On Oct. 13, as Bangladesh’s Hindu community celebrated a five-day religious festival, an image circulated on Facebook that showed a Quran placed on the statue of the Hindu deity Hanuman. The photo, which was taken at a shrine in the southeastern city of Comilla, was seen by some social media users as evidence of an act of blasphemy against Islam, and it inspired a mob to attack the shrine and several Hindu temples nearby. The incident became the opening salvo of one the deadliest periods of religious violence Bangladesh has seen in recent memory. Since then, mobs have torched and vandalized Hindu homes, places of worship and statues across the country.
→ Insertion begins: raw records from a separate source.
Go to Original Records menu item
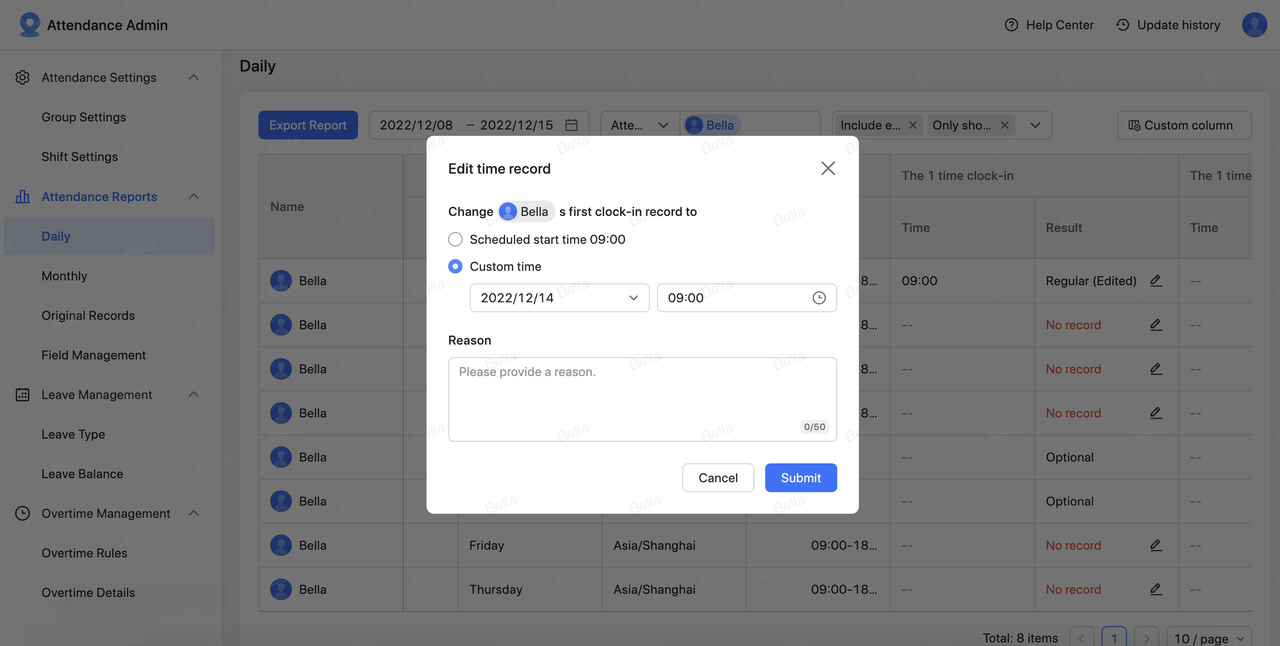Viewport: 1280px width, 646px height. coord(88,316)
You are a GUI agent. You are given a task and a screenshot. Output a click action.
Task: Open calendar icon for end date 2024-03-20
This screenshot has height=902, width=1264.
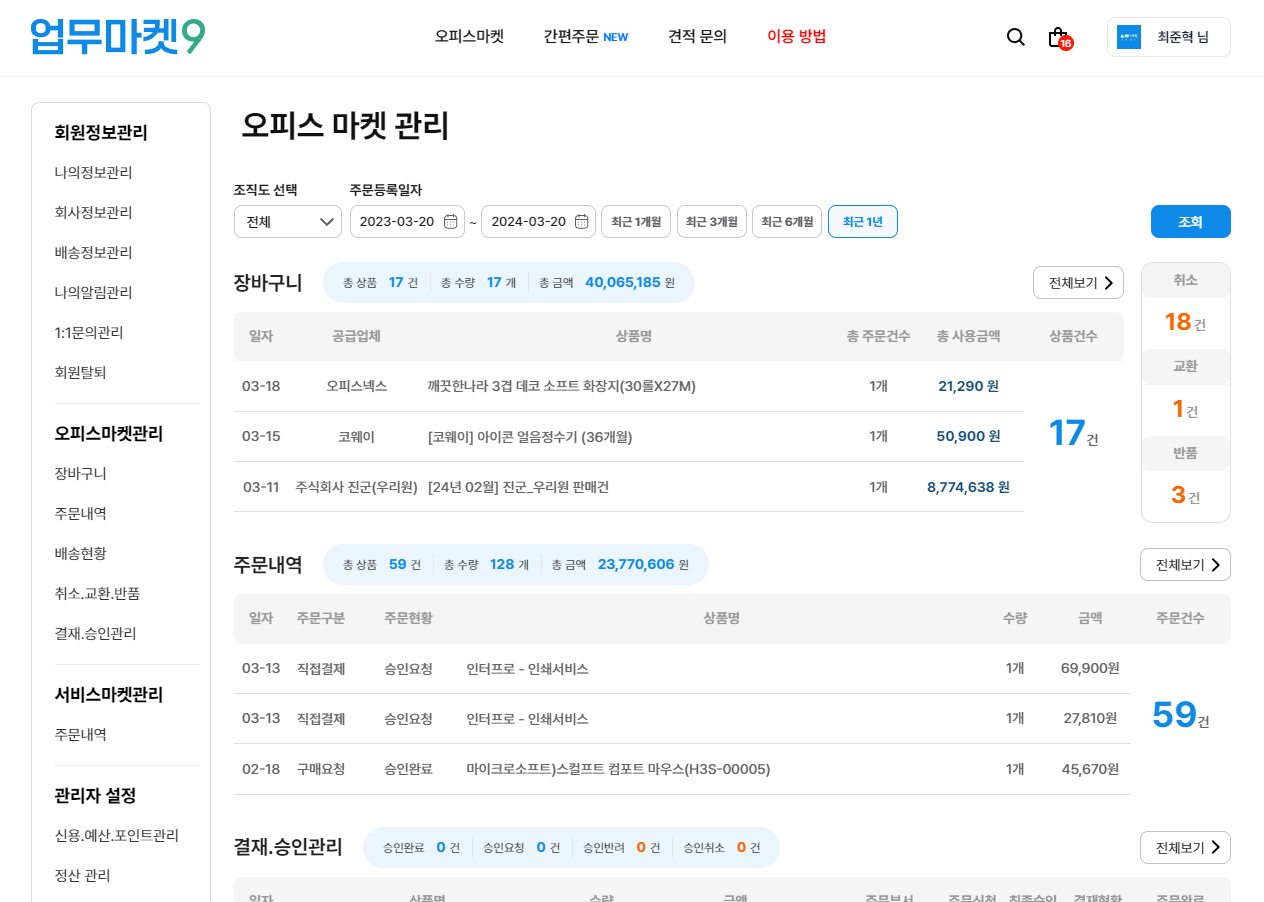click(x=581, y=222)
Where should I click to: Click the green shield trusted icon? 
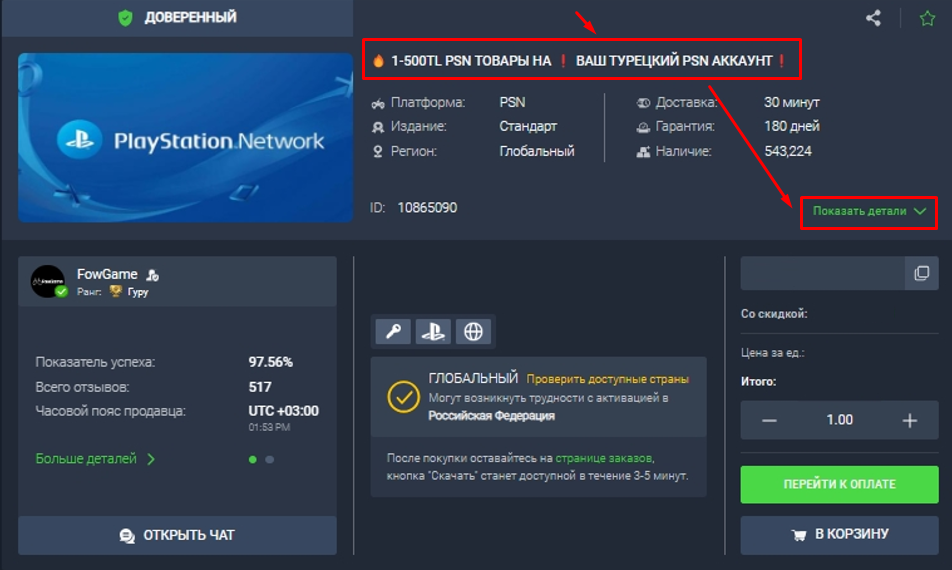tap(125, 17)
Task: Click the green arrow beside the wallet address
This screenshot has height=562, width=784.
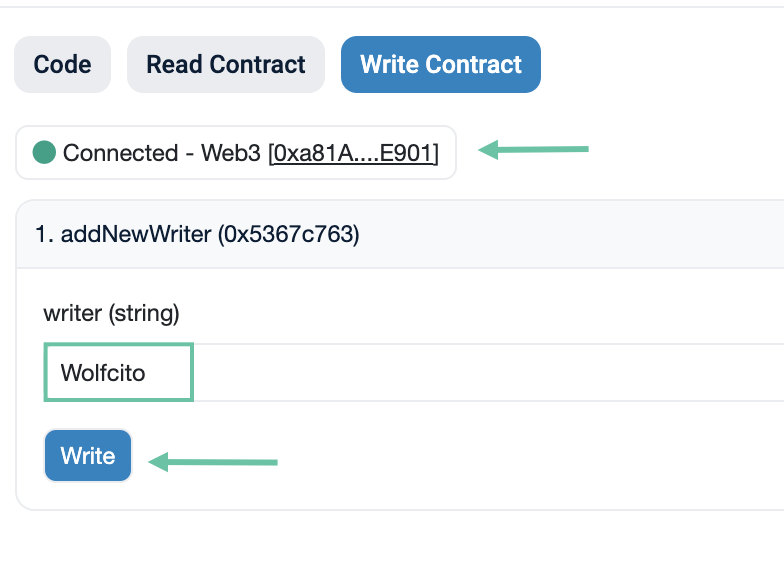Action: [x=533, y=151]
Prime Minister Sheikh Hasina’s government has responded by temporarily blocking high-speed internet in several areas, deploying paramilitary units to some 35 of the country’s districts, and arresting scores of people, including activists supporting Bangladesh’s main opposition parties, the Bangladesh Nationalist Party and Jamaat-e-Islami. The government also sent the state minister for religious affairs, Faridul Haque Khan, to Comilla to tour a damaged temple and meet the affected families. The visit may reassure some constituents that the government is taking the violence seriously, but it is unlikely to be followed by a more considered, long-term policy response.
This isn’t the first time that Hindus, who comprise just under 10 percent of the population, have been targeted. But this new outburst of violence differs from previous attacks in important ways that raise fresh concerns about the fragility of the secularism that once defined Bangladesh.